Este error del socialismo parlamentario dimana, según el sindicalismo, de su creencia en que los partidos eran la expresión política de las clases. Mas, si las clases son los productos naturales de la economía y de la historia, los partidos no son más que creaciones artificiales de la sociedad política. Sus rivalidades e intrigas no afectan al fondo real del mundo social. No hay ninguna relación entre la ascensión al Poder de políticos socialistas y los progresos de la clase trabajadora. La participación en el Gobierno de diputados socialistas, como Millerand, Briand y Viviani, no ha cambiado la naturaleza del Estado, no ha modificado las relaciones entre las clases ni ha dado al proletariado la capacitación que necesita. Y lo que es cierto de la conquista fragmentaria del Estado por algunos socialistas, es igualmente exacto con respecto a su conquista global por todo el partido socialista. Cuando Augusto bebía, quizá Polonia estuviera borracha; pero aunque algunos socialistas sean ministros o aunque todos los ministros sean socialistas, los obreros seguirán siendo obreros.

El peligro de semejante táctica es grave, concentrando de este modo todas las esperanzas del proletariado en la intervención milagrosa del Poder, diciéndole que espere su liberación de una fuerza externa, el socialismo parlamentario ha paralizado en él todo esfuerzo personal y le ha desviado de obras positivas. Más aún: al reclamar la extensión ilimitada de las funciones del Estado, se ha confundido con el estatismo vulgar, es decir, con la más deprimente de las concepciones sociales.

◆ Entradas extraídas:
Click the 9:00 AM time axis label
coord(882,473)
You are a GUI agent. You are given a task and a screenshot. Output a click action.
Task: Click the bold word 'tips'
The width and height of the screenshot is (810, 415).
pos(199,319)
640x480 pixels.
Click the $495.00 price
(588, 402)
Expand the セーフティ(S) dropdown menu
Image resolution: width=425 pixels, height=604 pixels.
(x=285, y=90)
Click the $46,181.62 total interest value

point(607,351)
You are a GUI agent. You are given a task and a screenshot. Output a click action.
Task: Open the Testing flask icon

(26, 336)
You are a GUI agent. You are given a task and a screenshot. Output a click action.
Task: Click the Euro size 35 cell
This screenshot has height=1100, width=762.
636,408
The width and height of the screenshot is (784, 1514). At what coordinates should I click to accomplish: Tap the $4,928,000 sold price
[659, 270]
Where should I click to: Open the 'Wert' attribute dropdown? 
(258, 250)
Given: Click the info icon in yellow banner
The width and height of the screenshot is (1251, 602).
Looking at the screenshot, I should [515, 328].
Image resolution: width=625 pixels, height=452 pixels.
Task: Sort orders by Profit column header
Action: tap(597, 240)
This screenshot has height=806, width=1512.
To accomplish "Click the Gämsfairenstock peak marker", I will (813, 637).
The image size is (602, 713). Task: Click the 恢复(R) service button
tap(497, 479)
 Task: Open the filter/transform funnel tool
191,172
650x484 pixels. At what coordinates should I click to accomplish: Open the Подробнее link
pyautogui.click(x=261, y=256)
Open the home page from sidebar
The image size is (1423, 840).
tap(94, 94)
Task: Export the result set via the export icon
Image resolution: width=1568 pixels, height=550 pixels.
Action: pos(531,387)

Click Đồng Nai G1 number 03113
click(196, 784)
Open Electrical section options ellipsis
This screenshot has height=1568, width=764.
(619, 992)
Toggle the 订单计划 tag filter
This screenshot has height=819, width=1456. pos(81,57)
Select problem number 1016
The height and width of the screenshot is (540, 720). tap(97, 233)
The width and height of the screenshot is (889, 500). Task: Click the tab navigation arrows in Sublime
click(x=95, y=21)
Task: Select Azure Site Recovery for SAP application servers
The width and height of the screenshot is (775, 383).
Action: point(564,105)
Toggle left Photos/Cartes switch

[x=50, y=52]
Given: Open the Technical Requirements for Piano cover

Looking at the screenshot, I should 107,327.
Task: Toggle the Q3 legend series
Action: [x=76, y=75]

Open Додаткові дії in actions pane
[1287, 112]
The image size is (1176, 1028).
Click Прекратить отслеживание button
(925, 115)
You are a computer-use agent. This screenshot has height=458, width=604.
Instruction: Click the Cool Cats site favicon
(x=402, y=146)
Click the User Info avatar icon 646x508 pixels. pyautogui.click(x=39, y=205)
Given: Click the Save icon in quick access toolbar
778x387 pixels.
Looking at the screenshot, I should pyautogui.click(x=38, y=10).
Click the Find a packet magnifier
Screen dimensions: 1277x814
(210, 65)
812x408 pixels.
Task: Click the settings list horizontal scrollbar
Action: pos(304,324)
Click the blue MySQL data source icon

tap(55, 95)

◆ Tarea indicada 1: Actualiza el texto sobre el socialismo parlamentario desde "El peligro de" hasta "las concepciones sociales.", cambiando "estatismo vulgar" por "estatismo burocrático".
◆ Tarea indicada 2: Escribe la continuación del texto sobre el socialismo parlamentario a partir de su última oración.

◆ Respuesta correcta 1:
El peligro de semejante táctica es grave, concentrando de este modo todas las esperanzas del proletariado en la intervención milagrosa del Poder, diciéndole que espere su liberación de una fuerza externa, el socialismo parlamentario ha paralizado en él todo esfuerzo personal y le ha desviado de obras positivas. Más aún: al reclamar la extensión ilimitada de las funciones del Estado, se ha confundido con el estatismo burocrático, es decir, con la más deprimente de las concepciones sociales.

◆ Respuesta correcta 2:
La causa de esto es la imitación de los procedimientos de la democracia, practicada por el socialismo parlamentario. El sindicalismo no cree que la democracia sea capaz de producir valores nuevos; a su juicio, es un régimen, más que de exaltación, de desmoralización de la persona humana. No quiere decir esto que la democracia no sea superior a los régimenes que la han precedido; en la medida en que realiza la libertad política y permite el ejercicio de la crítica libre, presenta un lado negativo que hace de ella un factor indiscutible de progreso. Pero, por su lado positivo, por sus modos de funcionamiento, no puede engendrar nada que sea grande.

¿Cuáles son las bases de la democracia? El individuo y el Estado, que es la resultante de las voluntades individuales. Rousseau ha explicado en qué ficción descansa semejante régimen. La sociedad política considera, no a los hombres reales de la vida práctica -obreros, capitalistas, terratenientes, etc.-, sino a un tipo de un hombre abstracto, despojado de todas las cualidades concretas, y que es el mismo en todos los grados de la vida social: el ciudadano. Gracias a este artificio, puede creerse que todos los hombres tienen iguales derechos, a pesar de su situación social, que son valores idénticos que no hay más que adicionar y cuya ley la dicta el número.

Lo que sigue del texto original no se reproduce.